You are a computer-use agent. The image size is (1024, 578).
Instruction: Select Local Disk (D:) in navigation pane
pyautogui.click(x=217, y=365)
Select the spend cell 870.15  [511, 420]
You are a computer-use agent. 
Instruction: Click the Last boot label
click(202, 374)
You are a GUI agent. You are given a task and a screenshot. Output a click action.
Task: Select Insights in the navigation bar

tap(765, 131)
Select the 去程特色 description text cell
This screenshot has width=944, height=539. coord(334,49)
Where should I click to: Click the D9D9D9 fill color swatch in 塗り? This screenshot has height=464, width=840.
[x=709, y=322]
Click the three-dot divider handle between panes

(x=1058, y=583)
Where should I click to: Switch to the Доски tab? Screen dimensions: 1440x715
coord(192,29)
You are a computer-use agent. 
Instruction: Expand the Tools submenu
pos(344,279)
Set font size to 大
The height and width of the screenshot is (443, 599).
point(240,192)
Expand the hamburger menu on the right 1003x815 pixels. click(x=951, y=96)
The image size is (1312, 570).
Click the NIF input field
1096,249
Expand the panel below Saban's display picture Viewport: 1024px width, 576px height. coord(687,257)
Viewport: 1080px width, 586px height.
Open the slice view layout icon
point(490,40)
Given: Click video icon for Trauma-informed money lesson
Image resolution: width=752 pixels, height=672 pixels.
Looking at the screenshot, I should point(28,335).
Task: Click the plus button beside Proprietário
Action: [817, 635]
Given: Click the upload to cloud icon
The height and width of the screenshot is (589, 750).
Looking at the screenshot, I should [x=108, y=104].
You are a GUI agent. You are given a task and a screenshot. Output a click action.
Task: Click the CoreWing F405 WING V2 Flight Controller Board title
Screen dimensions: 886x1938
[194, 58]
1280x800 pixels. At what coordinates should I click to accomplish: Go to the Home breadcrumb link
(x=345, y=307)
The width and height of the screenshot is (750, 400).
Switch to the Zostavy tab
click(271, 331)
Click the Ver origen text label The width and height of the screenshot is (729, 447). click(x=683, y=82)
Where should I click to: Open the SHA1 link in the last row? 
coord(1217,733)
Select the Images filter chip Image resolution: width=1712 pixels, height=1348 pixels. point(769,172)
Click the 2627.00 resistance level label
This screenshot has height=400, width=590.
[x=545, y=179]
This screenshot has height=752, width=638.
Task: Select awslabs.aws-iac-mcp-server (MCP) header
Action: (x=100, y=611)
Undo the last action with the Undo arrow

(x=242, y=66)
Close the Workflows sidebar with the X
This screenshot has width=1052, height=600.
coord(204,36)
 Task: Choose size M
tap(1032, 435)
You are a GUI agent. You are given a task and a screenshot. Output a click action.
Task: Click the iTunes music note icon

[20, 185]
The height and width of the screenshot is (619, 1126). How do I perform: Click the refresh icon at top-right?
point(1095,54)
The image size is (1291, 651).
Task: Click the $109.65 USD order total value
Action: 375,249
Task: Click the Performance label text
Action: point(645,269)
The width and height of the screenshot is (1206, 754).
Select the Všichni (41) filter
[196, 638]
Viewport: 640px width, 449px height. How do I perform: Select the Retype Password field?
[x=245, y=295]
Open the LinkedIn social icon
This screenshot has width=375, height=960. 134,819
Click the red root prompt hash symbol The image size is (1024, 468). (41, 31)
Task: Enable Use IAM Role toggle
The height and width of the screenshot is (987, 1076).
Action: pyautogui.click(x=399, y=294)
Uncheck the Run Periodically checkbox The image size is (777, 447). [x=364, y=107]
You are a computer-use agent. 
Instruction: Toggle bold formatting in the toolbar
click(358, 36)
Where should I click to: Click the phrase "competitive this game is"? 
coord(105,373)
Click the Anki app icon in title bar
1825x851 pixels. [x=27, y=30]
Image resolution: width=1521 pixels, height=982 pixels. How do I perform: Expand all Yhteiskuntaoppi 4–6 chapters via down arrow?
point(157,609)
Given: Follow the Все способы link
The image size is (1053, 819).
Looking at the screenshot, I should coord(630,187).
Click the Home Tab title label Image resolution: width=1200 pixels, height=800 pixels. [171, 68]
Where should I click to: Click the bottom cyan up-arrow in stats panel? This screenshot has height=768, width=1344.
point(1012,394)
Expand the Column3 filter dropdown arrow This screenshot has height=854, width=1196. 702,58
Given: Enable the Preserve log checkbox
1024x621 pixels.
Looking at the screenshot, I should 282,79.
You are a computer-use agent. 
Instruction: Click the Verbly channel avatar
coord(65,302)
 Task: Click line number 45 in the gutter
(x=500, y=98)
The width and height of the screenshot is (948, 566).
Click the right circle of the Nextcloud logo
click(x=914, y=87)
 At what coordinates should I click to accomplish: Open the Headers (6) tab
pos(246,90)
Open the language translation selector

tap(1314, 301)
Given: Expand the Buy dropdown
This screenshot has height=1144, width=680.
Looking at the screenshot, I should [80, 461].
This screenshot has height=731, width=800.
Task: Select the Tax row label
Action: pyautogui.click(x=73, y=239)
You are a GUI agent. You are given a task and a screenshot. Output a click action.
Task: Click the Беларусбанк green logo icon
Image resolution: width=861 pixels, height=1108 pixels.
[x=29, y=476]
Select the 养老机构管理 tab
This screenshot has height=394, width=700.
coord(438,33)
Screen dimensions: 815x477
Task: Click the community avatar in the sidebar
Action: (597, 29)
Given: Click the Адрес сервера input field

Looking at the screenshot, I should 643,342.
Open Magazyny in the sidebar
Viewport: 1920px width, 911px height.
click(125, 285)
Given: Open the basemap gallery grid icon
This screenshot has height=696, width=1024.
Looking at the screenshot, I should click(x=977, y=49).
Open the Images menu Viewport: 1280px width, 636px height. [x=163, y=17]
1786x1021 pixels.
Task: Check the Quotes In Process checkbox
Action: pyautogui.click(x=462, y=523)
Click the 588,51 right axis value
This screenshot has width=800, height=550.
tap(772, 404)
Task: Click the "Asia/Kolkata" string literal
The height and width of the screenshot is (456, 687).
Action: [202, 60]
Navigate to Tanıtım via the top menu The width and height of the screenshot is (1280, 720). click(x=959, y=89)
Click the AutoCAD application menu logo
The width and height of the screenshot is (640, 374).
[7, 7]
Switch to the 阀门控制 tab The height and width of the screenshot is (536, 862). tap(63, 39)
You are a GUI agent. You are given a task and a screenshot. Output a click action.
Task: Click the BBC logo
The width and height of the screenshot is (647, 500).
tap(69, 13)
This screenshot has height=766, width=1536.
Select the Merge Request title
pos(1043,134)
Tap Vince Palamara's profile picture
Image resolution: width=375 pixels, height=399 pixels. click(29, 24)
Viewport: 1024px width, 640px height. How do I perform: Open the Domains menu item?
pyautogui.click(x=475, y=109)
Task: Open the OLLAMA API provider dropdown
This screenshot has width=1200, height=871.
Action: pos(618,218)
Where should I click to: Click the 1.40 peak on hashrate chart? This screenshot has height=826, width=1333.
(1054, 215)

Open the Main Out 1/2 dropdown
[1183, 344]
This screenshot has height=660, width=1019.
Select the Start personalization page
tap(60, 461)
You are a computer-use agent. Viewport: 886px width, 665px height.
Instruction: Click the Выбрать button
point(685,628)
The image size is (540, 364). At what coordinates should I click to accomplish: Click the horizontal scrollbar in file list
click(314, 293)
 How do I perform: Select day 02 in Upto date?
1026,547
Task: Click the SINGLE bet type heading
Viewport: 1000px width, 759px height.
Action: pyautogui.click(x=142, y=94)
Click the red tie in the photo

+-------+

* **EXERCISE DESCRIPTION**
Look for the line with "This screenshot has width=1200, height=871." in the listing above. Print it and each later line exactly, ending with the last line.

* **SOLVED PROBLEM**
This screenshot has width=1200, height=871.
Action: pos(618,218)
Where should I click to: Click the 1.40 peak on hashrate chart? This screenshot has height=826, width=1333.
(1054, 215)

Open the Main Out 1/2 dropdown
[1183, 344]
This screenshot has height=660, width=1019.
Select the Start personalization page
tap(60, 461)
You are a computer-use agent. Viewport: 886px width, 665px height.
Instruction: Click the Выбрать button
point(685,628)
The image size is (540, 364). At what coordinates should I click to accomplish: Click the horizontal scrollbar in file list
click(314, 293)
 How do I perform: Select day 02 in Upto date?
1026,547
Task: Click the SINGLE bet type heading
Viewport: 1000px width, 759px height.
Action: pyautogui.click(x=142, y=94)
Click the red tie in the photo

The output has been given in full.